Study: Could Probiotics Solve the Autism Puzzle?
When journalist Moises Velasquez-Manoff wrote an article for the New York Times in August of last year positing that an immune disorder causes autism, reaction was mixed. On the one hand, his argument seemed so logical, so airtight: He linked the explosion in autism diagnoses to our hyper-clean world, so unlike the virus-and-bacteria-laden environment in which our ancestors lived (and ate). Moms with inflammatory diseases like celiac and rheumatoid arthritis have an increased risk of having autistic kids; so do those who are diagnosed with asthma or allergies in the second trimester and those who contract the flu or have infections. In Velasquez-Manoff’s view, the common culprit is the heightened inflammatory response in the moms, as their self-defense mechanisms, made dysfunctional by lack of practice in fighting microbes, kick into overdrive. (Incidentally, the incidence of asthma, also an inflammatory disease, has risen in parallel to that of autism.)
This theory was challenged by, among others, Michael Yudell of Drexel’s School of Public Health, who called it “reckless” at Philly.com, and health blogger Emily Willingham, who accused the author of “squishy science.” Both Yudell and Willingham worried that pegging autism to a mom’s prenatal health would result in maternal guilt just as surely as the now-discredited “cold mother” causation once did.
Now comes word, via Scienceblog.com, that California Institute of Technology researchers have successfully alleviated autism-like behaviors in mice by giving them a probiotic bacterium, Bacteroides fragilis, used to treat gastrointestinal disorders in animals. Noting that autism and gastrointestinal issues often co-occur, Caltech biology professor Sarkis K. Mazmanian explains, “Traditional research has studied autism as a genetic disorder and a disorder of the brain, but our work shows that gut bacteria may contribute to ASD-like symptoms in ways that were previously unappreciated.” The researchers treated the mice, observed that their GI abnormalities were corrected, and noted that their behavior changed: They became more likely to communicate with other mice, were less anxious, and were less prone to repetitive digging. The researchers hope to begin human trials within the next year or two.

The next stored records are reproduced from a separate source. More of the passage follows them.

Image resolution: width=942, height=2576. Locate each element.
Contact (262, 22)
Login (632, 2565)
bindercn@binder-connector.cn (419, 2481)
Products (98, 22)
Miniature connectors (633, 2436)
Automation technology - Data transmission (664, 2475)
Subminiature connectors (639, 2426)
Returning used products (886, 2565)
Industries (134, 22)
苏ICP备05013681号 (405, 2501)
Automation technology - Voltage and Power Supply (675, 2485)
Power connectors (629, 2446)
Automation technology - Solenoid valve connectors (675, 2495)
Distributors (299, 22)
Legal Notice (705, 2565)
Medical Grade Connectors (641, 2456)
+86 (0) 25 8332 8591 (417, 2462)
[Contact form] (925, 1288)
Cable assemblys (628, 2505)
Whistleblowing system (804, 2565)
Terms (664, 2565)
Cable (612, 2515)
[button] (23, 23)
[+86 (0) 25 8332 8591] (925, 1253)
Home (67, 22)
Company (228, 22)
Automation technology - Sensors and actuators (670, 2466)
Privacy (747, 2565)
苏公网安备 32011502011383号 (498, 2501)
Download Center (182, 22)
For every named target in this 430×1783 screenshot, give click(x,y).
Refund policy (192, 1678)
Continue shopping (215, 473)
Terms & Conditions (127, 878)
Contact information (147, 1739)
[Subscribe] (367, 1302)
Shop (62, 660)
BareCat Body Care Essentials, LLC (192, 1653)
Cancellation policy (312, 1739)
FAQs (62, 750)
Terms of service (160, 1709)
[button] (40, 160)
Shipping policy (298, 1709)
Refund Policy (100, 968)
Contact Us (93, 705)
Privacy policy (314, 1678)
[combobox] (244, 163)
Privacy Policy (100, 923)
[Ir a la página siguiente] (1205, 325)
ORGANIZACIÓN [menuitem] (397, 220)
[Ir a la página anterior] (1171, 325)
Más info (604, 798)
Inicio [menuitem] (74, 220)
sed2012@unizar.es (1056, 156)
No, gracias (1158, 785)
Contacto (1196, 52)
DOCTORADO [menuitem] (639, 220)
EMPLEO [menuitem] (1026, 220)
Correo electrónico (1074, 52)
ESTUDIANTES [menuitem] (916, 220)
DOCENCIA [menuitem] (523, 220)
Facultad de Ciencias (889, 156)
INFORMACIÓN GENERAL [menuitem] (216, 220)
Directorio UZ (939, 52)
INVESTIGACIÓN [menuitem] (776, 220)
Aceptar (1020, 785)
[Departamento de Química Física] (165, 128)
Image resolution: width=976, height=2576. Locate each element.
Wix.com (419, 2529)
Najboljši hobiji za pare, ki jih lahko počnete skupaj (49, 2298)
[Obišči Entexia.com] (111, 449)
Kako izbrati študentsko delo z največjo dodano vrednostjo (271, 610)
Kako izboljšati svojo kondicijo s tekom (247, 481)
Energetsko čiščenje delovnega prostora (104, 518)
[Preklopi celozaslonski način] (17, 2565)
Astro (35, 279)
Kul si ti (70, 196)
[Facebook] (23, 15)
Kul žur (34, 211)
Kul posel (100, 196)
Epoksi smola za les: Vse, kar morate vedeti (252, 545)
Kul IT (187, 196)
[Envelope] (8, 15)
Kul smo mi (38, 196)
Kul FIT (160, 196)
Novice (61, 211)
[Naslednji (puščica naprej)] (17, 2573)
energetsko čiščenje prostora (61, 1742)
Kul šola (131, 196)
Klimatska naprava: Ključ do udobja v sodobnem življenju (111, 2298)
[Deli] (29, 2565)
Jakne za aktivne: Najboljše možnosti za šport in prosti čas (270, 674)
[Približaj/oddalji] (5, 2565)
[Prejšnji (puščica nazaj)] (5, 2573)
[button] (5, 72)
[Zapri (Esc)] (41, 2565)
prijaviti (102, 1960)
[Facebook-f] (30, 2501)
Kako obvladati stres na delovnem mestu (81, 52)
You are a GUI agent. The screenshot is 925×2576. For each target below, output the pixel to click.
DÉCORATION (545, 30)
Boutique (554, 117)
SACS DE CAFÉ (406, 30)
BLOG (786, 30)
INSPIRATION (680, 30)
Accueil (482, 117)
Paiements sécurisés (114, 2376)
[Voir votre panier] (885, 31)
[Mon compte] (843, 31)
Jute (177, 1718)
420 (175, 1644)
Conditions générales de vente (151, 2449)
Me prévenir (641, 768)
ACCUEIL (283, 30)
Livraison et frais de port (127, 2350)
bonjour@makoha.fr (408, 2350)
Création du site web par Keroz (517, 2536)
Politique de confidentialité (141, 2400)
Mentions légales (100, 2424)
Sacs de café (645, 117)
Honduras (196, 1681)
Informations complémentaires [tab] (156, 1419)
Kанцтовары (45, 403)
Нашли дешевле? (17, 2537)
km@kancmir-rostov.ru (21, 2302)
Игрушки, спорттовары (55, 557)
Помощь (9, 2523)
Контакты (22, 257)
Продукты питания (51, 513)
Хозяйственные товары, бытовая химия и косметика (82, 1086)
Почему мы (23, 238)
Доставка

What’s most exciting about the findings, Caltech prof Paul H. Patterson notes, is that such a treatment for autism would be post-natal: “[T]he mother has already experienced the immune challenge, and as a result, the growing fetuses have already started down a different developmental path”—yet their behavioral issues could improve. Mazmanian adds, “I think our results may someday transform the way people view possible causes and potential treatments for autism.”